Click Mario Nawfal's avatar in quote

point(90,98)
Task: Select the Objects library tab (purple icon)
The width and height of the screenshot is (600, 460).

++++

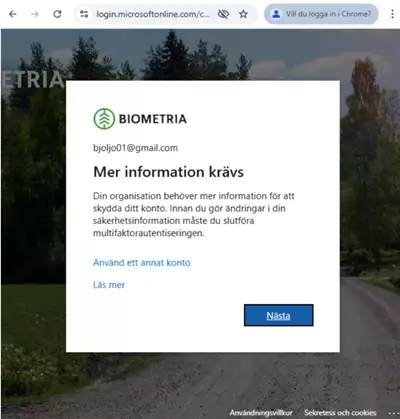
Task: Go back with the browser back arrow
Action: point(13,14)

++++

EXERCISE PROMPT
The range runs from the line above containing "Task: Select the" to the line containing "The width and", inclusive. Restate those lines word for word and no others.

ANSWER FOR THIS EXERCISE
Task: Select the Objects library tab (purple icon)
The width and height of the screenshot is (600, 460).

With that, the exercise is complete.